The estimation of the category of proved undeveloped reserves can be subject to an even greater possibility of revision. At December 31, 2008, 18 percent of our total proved reserves are categorized as proved undeveloped. Of these proved undeveloped reserves, 89 percent are related to a project in Wyoming.

 

Our proved oil and gas reserve estimates are prepared by Cimarex engineers in accordance with guidelines established by the Securities and Exchange Commission (SEC). DeGolyer and MacNaughton, independent petroleum engineers, reviewed our reserve estimates for properties that comprised at least 80 percent of the discounted future net cash flows before income taxes, using a 10 percent discount rate, as of December 31, 2008.

 

The values referred to in this Report should not be construed as the current market value of our proved reserves. In accordance with SEC guidelines, the estimated discounted net cash flow from proved reserves is based on prices and costs as of the date of the estimate, whereas actual future prices and costs may be materially different.

 

We have been an early entrant into new or emerging plays; as a result, our drilling results in these areas are uncertain, and the value of our undeveloped acreage will decline and we may incur impairment charges if drilling results are unsuccessful.

 

New or emerging plays have limited or no production history.
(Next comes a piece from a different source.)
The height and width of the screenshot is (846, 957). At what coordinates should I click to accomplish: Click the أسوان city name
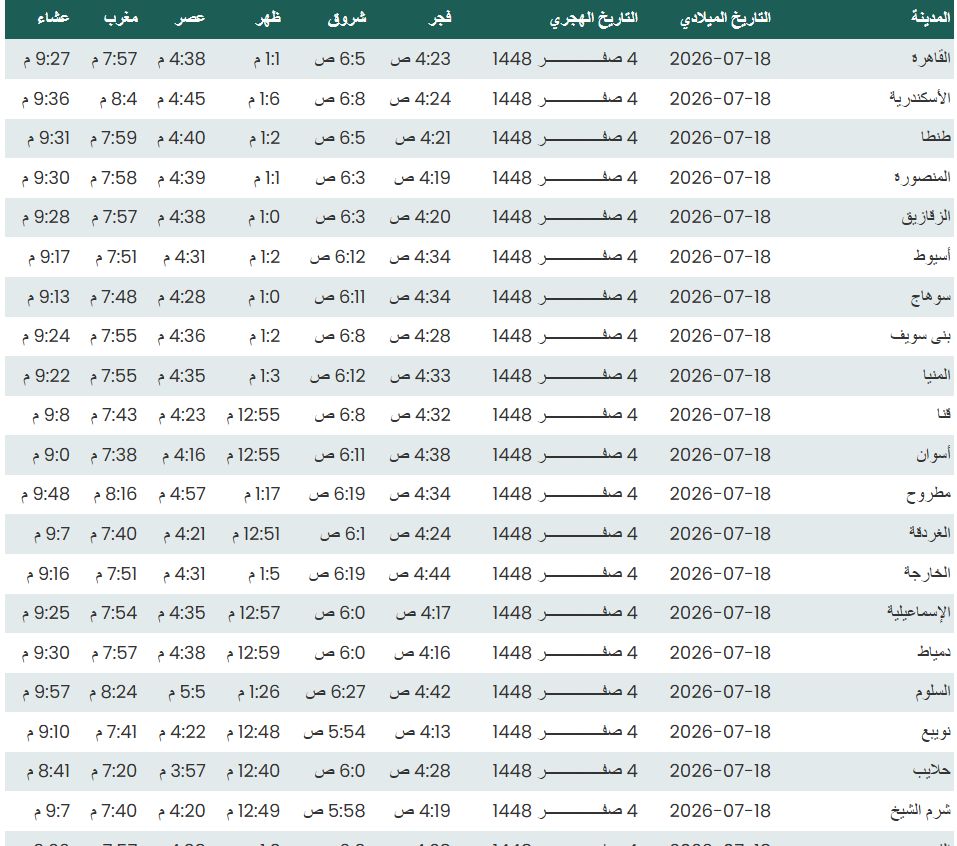933,455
Consequently, we are unable to use past drilling results in those areas to help predict our future drilling results. Therefore, our cost of drilling, completing and operating wells in these areas may be higher than initially expected, and the value of our undeveloped acreage will decline if drilling results are unsuccessful. Furthermore, if drilling results are unsuccessful, we may be required to write down the carrying value of our undeveloped acreage in new or emerging plays.

 

Our business depends on oil and natural gas transportation facilities, most of which are owned by others.

 

The marketability of our oil and natural gas production depends in large part on the availability, proximity and capacity of pipeline systems owned by third parties. The lack of available capacity on these systems and facilities could result in the shut-in of producing wells or the delay or discontinuance of drilling plans for properties. The lack of availability of these facilities for an extended period of time could negatively affect our revenues. Federal and state regulation of oil and natural gas production and transportation, tax and energy policies, changes in supply and demand, pipeline pressures, damage to or destruction of pipelines and general economic conditions could adversely affect our ability to produce, gather and transport oil and natural gas.

 

The differential between the NYMEX or other benchmark price of oil and natural gas and the wellhead price we receive could have a material adverse effect on our results of operations, financial condition and cash flows.

 

The prices that we receive for our oil and natural gas production generally trade at a discount to the relevant benchmark prices, such as NYMEX, that are used for calculating hedge positions. The difference between the benchmark price and the price we receive is called a differential. We cannot accurately predict oil and natural gas differentials. Increases in the differential between the benchmark price for oil and natural gas and the wellhead price we receive could have a material adverse effect on our results of operations, financial condition and cash flows.

 

11



 

Competition in our industry is intense and many of our competitors have greater financial and technological resources.

 

We operate in the competitive area of oil and gas exploration and production. Many of our competitors are large, well-established companies that have larger operating staffs and greater capital resources than we do. These companies may be able to pay more for exploratory prospects and productive oil and gas properties and may be able to define, evaluate, bid for and purchase a greater number of properties and prospects than our financial or human resources permit.

 

We are subject to complex laws and regulations that can adversely affect the cost, manner or feasibility of doing business.

 

Exploration, development, production and sale of oil and gas are subject to extensive Federal, state and local laws and regulations, including complex environmental laws. We may be required to make large expenditures to comply with environmental and other governmental regulations. Failure to comply with these laws and regulations may result in the suspension or termination of our operations and subject us to administrative, civil and criminal penalties. Matters subject to regulation include discharge permits for drilling operations, drilling bonds, spacing of wells, unitization and pooling of properties, environmental protection, and taxation. Our operations create the risk of environmental liabilities to the government or third parties for any unlawful discharge of oil, gas or other pollutants into the air, soil or water. In the event of environmental violations, we may be charged with remedial costs. Pollution and similar environmental risks generally are not fully insurable. Such liabilities and costs could have a material adverse effect on our financial condition and results of operations.

 

Our limited ability to influence operations and associated costs on properties not operated by us could result in economic losses that are partially beyond our control.

 

Other companies operate approximately 19 percent of our net production. Our success in properties operated by others depends upon a number of factors outside of our control, including timing and amount of capital expenditures, the operator’s expertise and financial resources, approval of other participants in drilling wells, selection of technology and maintenance of safety and environmental standards. Our dependence on the operator and other working interest owners for these projects could prevent the realization of our targeted returns on capital in drilling or acquisition activities.

 

Our business involves many operating risks that may result in substantial losses for which insurance may be unavailable or inadequate.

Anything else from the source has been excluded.